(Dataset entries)

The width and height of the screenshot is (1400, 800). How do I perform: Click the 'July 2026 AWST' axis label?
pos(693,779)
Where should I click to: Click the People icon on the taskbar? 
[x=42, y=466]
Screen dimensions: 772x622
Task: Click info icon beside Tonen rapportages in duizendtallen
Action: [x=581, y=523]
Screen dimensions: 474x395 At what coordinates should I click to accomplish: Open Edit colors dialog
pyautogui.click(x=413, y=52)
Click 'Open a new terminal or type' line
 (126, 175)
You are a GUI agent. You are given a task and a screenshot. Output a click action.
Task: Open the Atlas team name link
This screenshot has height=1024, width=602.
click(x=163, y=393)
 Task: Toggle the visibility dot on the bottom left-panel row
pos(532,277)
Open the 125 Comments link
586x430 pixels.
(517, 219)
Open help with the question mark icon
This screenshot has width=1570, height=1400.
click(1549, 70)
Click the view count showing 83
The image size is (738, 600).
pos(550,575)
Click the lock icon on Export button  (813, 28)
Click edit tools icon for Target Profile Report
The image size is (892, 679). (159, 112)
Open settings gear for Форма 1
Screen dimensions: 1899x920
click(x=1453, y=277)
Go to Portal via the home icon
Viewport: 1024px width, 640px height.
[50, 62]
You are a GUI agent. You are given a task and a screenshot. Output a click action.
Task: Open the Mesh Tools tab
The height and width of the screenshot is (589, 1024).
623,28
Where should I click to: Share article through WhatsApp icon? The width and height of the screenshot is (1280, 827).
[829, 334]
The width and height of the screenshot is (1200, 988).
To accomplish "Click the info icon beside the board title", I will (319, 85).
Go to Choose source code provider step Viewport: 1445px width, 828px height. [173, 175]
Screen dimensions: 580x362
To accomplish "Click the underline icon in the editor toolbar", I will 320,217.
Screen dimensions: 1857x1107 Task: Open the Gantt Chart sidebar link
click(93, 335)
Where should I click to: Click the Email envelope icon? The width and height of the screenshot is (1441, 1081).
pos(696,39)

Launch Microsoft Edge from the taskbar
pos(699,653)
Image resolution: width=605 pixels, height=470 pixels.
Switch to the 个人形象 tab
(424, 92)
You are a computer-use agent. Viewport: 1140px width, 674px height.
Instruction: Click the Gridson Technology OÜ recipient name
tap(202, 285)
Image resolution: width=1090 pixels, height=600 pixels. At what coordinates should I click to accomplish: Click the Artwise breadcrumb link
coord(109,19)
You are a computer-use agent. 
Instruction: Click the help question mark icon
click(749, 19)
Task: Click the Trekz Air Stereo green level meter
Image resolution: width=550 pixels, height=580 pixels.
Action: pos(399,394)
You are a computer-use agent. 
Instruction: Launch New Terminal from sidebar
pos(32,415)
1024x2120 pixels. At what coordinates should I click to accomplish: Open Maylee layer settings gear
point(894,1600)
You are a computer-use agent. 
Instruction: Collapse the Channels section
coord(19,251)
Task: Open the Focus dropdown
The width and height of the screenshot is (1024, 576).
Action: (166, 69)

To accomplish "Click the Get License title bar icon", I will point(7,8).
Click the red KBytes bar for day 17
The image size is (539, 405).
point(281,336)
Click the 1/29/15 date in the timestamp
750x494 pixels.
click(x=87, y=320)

▶ [Required action]:
The data above is to be returned exactly, with nothing altered.

▶ [Finished exercise]:
The width and height of the screenshot is (1400, 800). How do I perform: Click the 'July 2026 AWST' axis label?
pos(693,779)
Where should I click to: Click the People icon on the taskbar? 
[x=42, y=466]
Screen dimensions: 772x622
Task: Click info icon beside Tonen rapportages in duizendtallen
Action: [x=581, y=523]
Screen dimensions: 474x395 At what coordinates should I click to accomplish: Open Edit colors dialog
pyautogui.click(x=413, y=52)
Click 'Open a new terminal or type' line
 (126, 175)
You are a GUI agent. You are given a task and a screenshot. Output a click action.
Task: Open the Atlas team name link
This screenshot has height=1024, width=602.
click(x=163, y=393)
 Task: Toggle the visibility dot on the bottom left-panel row
pos(532,277)
Open the 125 Comments link
586x430 pixels.
(517, 219)
Open help with the question mark icon
This screenshot has width=1570, height=1400.
click(1549, 70)
Click the view count showing 83
The image size is (738, 600).
pos(550,575)
Click the lock icon on Export button  (813, 28)
Click edit tools icon for Target Profile Report
The image size is (892, 679). (159, 112)
Open settings gear for Форма 1
Screen dimensions: 1899x920
click(x=1453, y=277)
Go to Portal via the home icon
Viewport: 1024px width, 640px height.
[50, 62]
You are a GUI agent. You are given a task and a screenshot. Output a click action.
Task: Open the Mesh Tools tab
The height and width of the screenshot is (589, 1024).
623,28
Where should I click to: Share article through WhatsApp icon? The width and height of the screenshot is (1280, 827).
[829, 334]
The width and height of the screenshot is (1200, 988).
To accomplish "Click the info icon beside the board title", I will (319, 85).
Go to Choose source code provider step Viewport: 1445px width, 828px height. [173, 175]
Screen dimensions: 580x362
To accomplish "Click the underline icon in the editor toolbar", I will 320,217.
Screen dimensions: 1857x1107 Task: Open the Gantt Chart sidebar link
click(93, 335)
Where should I click to: Click the Email envelope icon? The width and height of the screenshot is (1441, 1081).
pos(696,39)

Launch Microsoft Edge from the taskbar
pos(699,653)
Image resolution: width=605 pixels, height=470 pixels.
Switch to the 个人形象 tab
(424, 92)
You are a computer-use agent. Viewport: 1140px width, 674px height.
Instruction: Click the Gridson Technology OÜ recipient name
tap(202, 285)
Image resolution: width=1090 pixels, height=600 pixels. At what coordinates should I click to accomplish: Click the Artwise breadcrumb link
coord(109,19)
You are a computer-use agent. 
Instruction: Click the help question mark icon
click(749, 19)
Task: Click the Trekz Air Stereo green level meter
Image resolution: width=550 pixels, height=580 pixels.
Action: pos(399,394)
You are a computer-use agent. 
Instruction: Launch New Terminal from sidebar
pos(32,415)
1024x2120 pixels. At what coordinates should I click to accomplish: Open Maylee layer settings gear
point(894,1600)
You are a computer-use agent. 
Instruction: Collapse the Channels section
coord(19,251)
Task: Open the Focus dropdown
The width and height of the screenshot is (1024, 576).
Action: (166, 69)

To accomplish "Click the Get License title bar icon", I will point(7,8).
Click the red KBytes bar for day 17
The image size is (539, 405).
point(281,336)
Click the 1/29/15 date in the timestamp
750x494 pixels.
click(x=87, y=320)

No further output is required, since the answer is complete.